## Task details
Revise the Winston County text starting at "In 1883, the" and ending at "of Winston County.", replacing "center" with "middle".

Winston County is a county of the U.S. state of Alabama. As of the 2020 census, the population was 23,540. Its county seat is Double Springs. Known as Hancock County before 1858, the county is named in honor of John A. Winston, the fifteenth Governor of Alabama.

History
Winston County was established under the name Hancock County on February 12, 1850, from territory that was formerly part of Walker County (a county directly to the south of Winston County). It was originally named for John Hancock, Governor of Massachusetts and famous signer of the American Declaration of Independence, with its county seat at Houston.  On January 22, 1858, the county was renamed Winston County to honor Alabama Gov. John A. Winston.

During the American Civil War, Winston County gained attention for its opposition to secession, a sentiment so strong that the county is sometimes referred to as the Free State of Winston. This area had few slaves and saw little benefit to secession. The county today plays on its reputation as the "Free State of Winston" to attract tourists. The county's opposition to the Confederacy is briefly mentioned in the novels To Kill a Mockingbird and Addie Pray.

In 1883, the county seat was moved from Houston to Double Springs to be near the center of the county, since Cullman County was created from the eastern part of Winston County.

## The data

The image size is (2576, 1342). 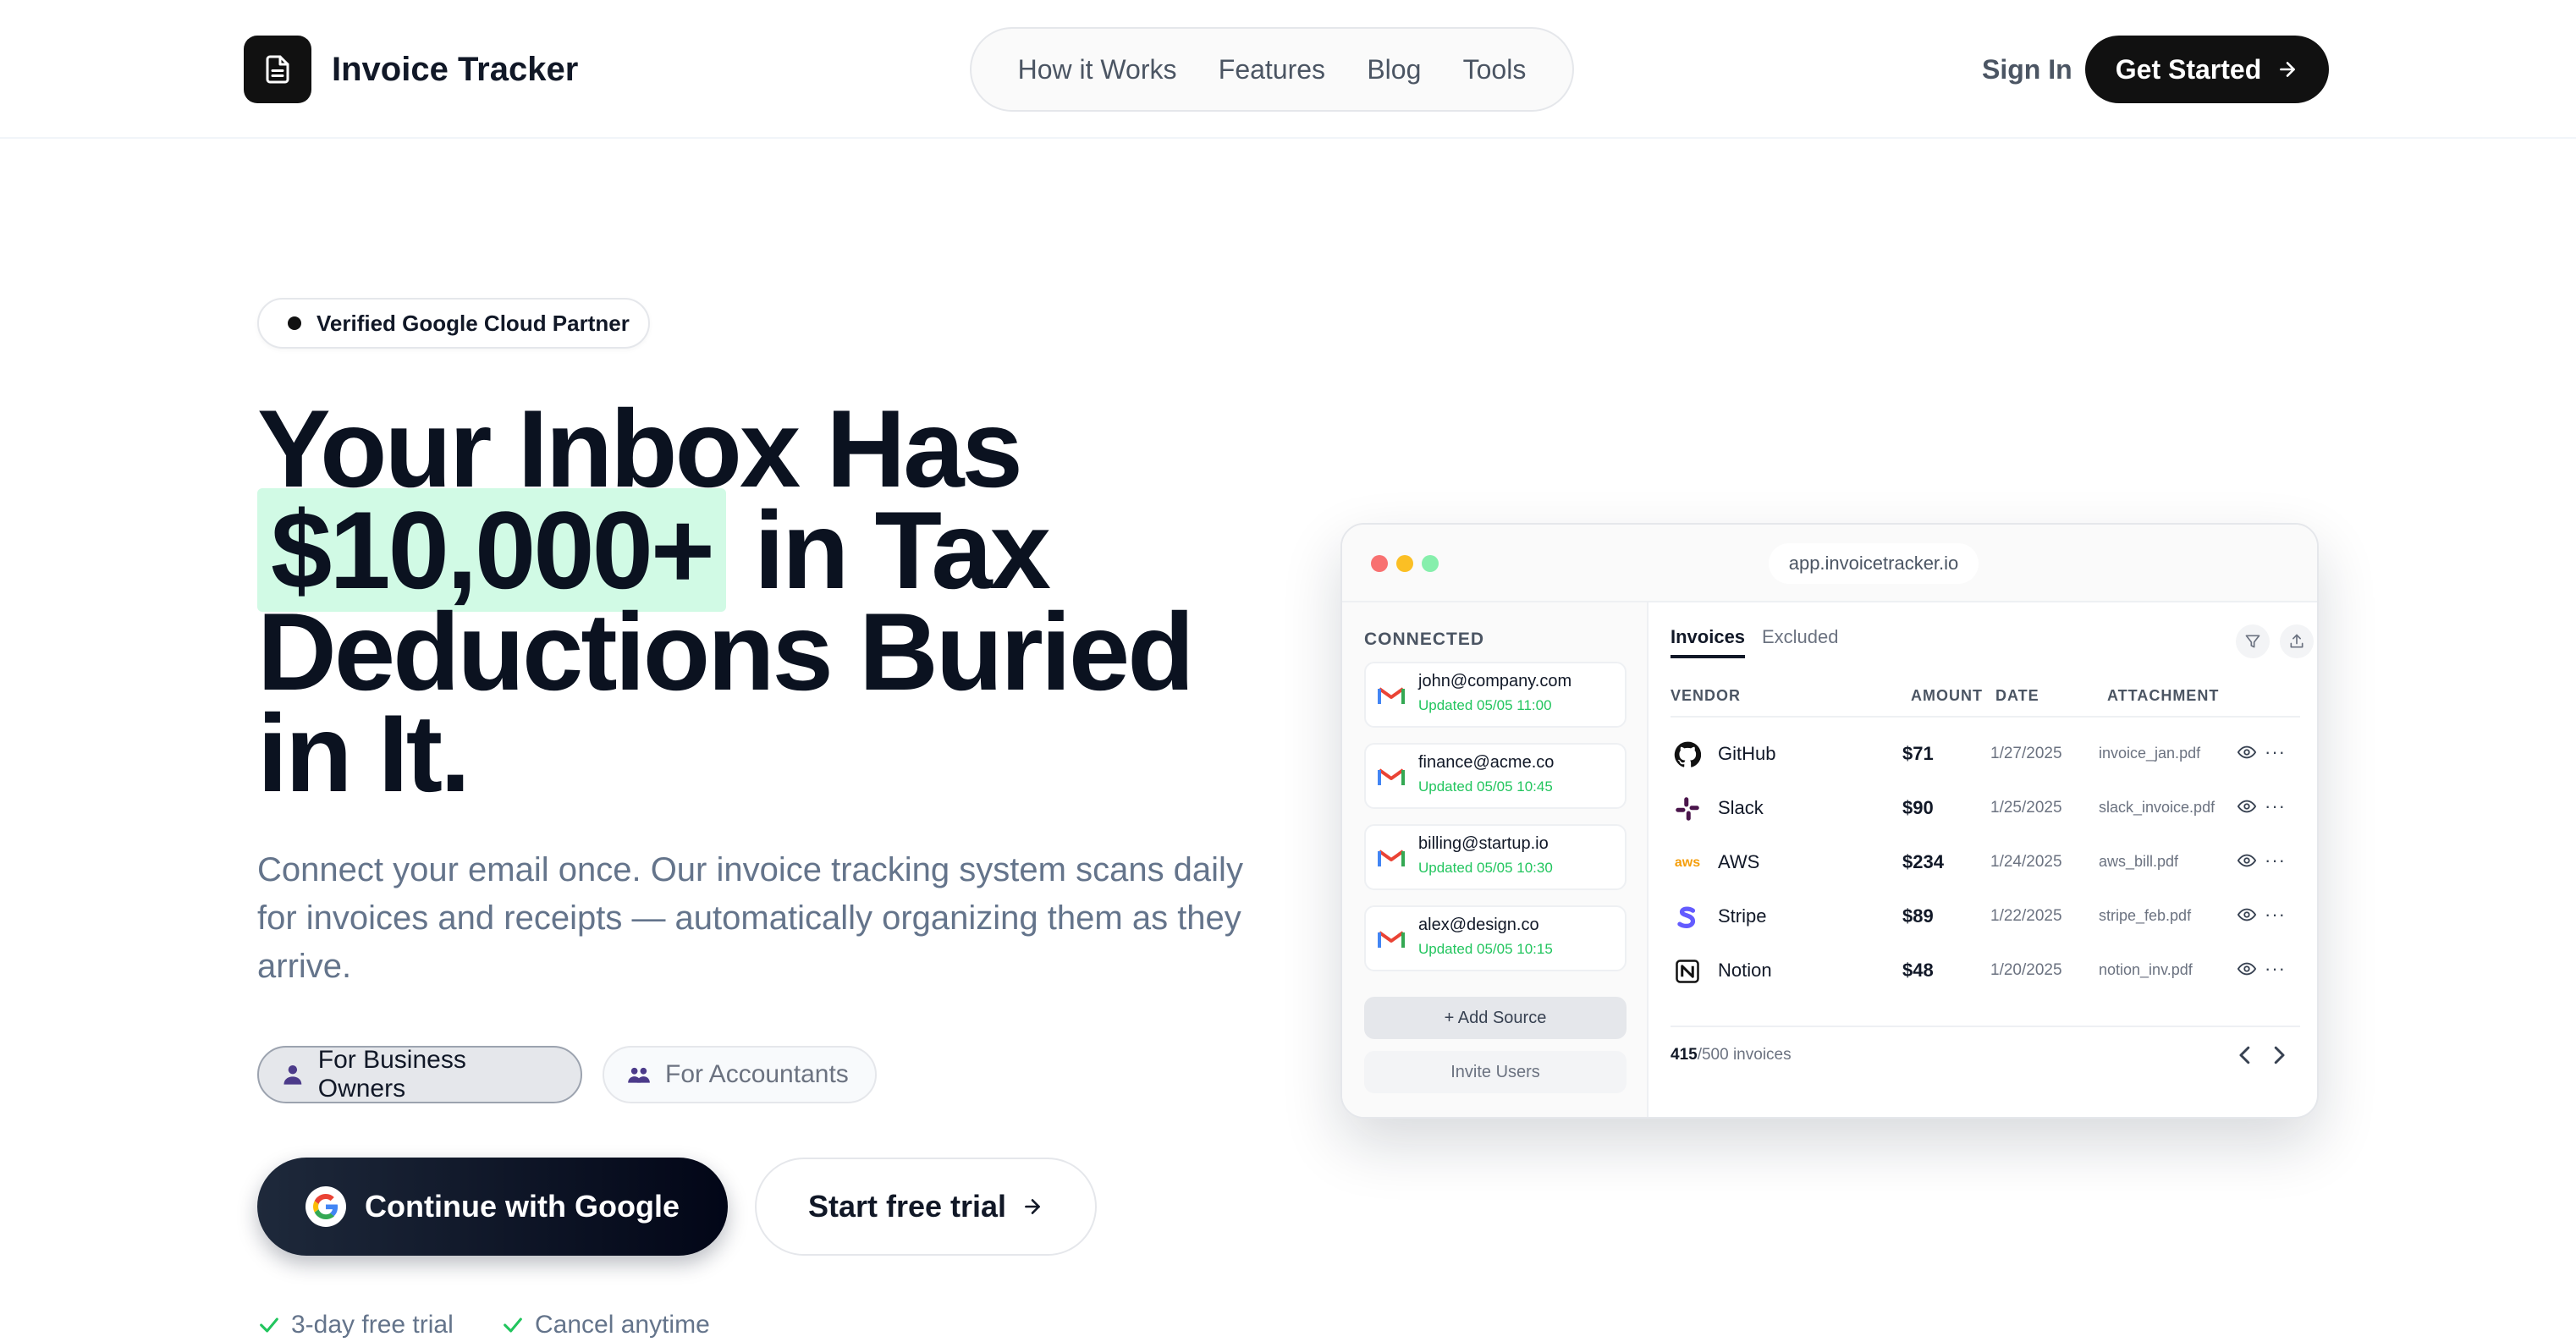 What do you see at coordinates (2279, 1055) in the screenshot?
I see `chevron-right-icon` at bounding box center [2279, 1055].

## Answer to the problem
In 1883, the county seat was moved from Houston to Double Springs to be near the middle of the county, since Cullman County was created from the eastern part of Winston County.